Toutefois, il ne saurait en être déduit que le dépôt de telles notes, même à supposer qu'il intervienne durant le délai de trois mois à compter de la notification de l'acte faisant grief et en l'absence de réponse explicite à la réclamation, ferait courir de nouveau les délais statutaires. En effet, ainsi qu'il résulte des termes clairs de l'article 91, paragraphe 2, deuxième alinéa, du statut, c'est la date de l'introduction de la réclamation qui fait courir le délai dans lequel l'AIPN doit notifier sa réponse à la réclamation. Il y a d'ailleurs lieu de relever que, dans l'affaire Dricot e.a./Commission, le recours avait été déposé dans les délais statutaires, calculés à compter de la réclamation et non des notes additionnelles.

41

Ainsi, que la lettre du conseil de la Fondation du 18 novembre 1997 soit ou non qualifiée de réponse à la réclamation, le recours aurait dû être introduit à une date bien antérieure au 2 août 1998, date de dépôt du présent recours.

42

Au vu de l'ensemble de ces éléments, il y a lieu de conclure que le recours est tardif et, partant, irrecevable.

Sur les dépens

43

Aux termes de l'article 87, paragraphe 2, du règlement de procédure, toute partie qui succombe est condamnée aux dépens s'il est conclu en ce sens.
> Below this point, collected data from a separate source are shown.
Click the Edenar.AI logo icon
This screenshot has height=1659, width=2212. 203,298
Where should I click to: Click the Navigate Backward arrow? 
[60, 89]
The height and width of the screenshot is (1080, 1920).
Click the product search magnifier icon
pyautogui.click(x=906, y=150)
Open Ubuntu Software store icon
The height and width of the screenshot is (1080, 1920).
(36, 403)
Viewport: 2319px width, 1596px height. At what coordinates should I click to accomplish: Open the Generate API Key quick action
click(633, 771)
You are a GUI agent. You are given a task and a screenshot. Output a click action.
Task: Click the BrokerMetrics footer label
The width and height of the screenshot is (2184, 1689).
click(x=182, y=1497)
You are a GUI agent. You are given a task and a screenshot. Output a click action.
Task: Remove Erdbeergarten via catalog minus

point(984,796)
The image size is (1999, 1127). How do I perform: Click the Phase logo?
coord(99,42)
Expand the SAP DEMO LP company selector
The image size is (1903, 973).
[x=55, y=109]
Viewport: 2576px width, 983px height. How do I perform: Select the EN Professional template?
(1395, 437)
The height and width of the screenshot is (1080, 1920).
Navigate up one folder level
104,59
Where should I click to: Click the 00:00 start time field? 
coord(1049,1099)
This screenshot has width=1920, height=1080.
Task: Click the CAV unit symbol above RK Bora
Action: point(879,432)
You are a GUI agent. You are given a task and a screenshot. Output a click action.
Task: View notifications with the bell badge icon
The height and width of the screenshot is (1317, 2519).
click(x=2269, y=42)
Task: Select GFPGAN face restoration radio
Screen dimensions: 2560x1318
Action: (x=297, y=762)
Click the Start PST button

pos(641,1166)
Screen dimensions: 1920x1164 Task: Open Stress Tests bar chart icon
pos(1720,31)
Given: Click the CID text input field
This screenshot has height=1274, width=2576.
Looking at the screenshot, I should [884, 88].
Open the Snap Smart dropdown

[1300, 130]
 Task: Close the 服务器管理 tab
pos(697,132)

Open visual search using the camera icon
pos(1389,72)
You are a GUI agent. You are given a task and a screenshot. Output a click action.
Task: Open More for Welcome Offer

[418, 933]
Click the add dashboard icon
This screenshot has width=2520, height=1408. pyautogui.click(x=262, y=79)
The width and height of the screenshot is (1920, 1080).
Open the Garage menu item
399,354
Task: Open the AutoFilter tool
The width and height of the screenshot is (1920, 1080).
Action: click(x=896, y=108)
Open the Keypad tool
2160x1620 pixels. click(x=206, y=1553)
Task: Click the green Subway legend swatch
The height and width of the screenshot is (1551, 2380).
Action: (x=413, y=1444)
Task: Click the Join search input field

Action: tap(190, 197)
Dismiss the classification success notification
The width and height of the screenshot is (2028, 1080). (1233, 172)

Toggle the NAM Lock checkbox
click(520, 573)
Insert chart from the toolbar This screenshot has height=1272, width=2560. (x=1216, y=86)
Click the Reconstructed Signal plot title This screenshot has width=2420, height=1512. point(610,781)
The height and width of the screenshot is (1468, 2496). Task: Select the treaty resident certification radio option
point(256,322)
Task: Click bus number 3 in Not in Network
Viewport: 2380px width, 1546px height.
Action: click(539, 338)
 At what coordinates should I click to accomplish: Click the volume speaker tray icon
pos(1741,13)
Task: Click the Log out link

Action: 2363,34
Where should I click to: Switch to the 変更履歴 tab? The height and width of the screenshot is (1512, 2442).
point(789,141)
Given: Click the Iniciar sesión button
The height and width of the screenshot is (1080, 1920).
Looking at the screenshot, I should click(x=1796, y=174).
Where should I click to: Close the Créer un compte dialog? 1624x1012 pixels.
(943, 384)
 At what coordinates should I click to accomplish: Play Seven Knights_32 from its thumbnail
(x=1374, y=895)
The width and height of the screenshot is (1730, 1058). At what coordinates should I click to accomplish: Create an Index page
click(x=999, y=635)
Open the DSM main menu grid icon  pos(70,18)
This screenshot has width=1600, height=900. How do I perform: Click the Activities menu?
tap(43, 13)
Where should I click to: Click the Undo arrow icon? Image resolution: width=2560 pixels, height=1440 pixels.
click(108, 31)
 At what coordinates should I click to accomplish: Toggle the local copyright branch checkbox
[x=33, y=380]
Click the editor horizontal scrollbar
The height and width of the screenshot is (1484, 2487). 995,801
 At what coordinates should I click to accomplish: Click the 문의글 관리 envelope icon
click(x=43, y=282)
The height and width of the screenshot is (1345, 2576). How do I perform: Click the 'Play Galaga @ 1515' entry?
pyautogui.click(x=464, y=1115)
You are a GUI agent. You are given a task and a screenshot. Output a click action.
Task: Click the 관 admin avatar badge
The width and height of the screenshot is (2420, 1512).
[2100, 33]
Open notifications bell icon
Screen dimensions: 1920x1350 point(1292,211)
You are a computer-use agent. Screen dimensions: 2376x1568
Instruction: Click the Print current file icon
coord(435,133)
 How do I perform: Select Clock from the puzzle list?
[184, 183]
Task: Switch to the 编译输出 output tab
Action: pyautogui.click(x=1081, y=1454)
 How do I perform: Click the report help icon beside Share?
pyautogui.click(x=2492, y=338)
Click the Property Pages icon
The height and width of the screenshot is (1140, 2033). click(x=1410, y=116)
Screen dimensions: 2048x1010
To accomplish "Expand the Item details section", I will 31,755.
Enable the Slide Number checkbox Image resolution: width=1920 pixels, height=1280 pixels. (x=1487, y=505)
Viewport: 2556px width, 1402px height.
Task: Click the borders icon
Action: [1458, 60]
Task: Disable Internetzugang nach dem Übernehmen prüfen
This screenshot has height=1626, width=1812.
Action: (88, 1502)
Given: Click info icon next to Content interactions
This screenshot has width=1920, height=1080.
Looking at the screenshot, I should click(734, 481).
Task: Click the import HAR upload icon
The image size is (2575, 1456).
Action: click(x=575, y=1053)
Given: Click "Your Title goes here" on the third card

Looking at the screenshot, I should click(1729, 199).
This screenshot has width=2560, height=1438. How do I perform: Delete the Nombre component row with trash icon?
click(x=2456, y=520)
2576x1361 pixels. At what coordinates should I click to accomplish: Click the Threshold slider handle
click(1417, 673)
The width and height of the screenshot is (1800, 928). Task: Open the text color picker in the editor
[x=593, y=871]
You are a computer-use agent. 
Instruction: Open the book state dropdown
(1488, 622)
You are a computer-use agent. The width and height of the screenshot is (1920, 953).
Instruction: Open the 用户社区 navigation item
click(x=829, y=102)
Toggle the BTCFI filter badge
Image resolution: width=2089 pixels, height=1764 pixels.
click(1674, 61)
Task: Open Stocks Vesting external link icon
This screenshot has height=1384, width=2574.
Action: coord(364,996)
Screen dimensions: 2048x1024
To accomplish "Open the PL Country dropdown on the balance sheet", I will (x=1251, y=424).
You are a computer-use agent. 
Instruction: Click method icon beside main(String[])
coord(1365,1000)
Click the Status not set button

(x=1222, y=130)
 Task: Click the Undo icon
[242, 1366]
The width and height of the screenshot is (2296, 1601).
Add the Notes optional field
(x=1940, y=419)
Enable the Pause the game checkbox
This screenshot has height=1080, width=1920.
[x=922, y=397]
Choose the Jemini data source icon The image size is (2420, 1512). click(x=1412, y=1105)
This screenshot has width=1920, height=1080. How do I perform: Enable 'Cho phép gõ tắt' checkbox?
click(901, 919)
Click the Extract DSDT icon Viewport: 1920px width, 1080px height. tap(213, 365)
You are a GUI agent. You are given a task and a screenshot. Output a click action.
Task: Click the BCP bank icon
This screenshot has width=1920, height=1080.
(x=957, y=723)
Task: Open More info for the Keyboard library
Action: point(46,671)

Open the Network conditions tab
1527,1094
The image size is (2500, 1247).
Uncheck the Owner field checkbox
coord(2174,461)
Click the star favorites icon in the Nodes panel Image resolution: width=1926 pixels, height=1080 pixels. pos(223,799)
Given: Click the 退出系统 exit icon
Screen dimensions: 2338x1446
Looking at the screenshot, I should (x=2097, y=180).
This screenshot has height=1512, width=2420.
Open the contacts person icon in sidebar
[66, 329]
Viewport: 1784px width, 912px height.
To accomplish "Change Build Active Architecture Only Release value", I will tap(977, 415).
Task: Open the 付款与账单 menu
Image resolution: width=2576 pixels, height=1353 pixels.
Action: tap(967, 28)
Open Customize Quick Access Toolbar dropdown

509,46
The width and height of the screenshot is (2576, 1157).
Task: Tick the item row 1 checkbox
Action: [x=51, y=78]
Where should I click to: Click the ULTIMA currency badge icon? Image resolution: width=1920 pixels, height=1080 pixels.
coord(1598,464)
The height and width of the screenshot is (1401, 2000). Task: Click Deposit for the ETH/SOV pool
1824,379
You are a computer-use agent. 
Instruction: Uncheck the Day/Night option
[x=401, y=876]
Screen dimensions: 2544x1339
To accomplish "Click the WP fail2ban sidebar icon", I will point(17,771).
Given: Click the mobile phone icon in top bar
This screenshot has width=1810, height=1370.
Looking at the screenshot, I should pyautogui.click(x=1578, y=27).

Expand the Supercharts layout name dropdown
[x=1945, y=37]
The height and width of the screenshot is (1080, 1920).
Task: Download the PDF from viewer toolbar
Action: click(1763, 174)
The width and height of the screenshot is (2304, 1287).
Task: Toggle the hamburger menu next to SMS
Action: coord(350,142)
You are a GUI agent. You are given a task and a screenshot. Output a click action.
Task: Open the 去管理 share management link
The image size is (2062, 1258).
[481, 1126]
Toutefois, en vertu de l'article 88 de ce règlement, dans les litiges entre les Communautés et leurs agents, les frais exposés par les institutions restent à la charge de celles-ci. Le requérant ayant succombé et la Fondation ayant conclu à ce que le Tribunal statue sur les dépens comme de droit, chacune des parties supportera ses propres dépens.

 

Par ces motifs,

LE TRIBUNAL (deuxième chambre)

ordonne:

 

1)

Le recours est rejeté comme irrecevable.

 

2)

Chaque partie supportera ses propres dépens.

 

Fait à Luxembourg, le 9 février 1999.

Le greffier

H. Jung

Le président

A. Potocki


( *1 ) Langue de procédure: le français.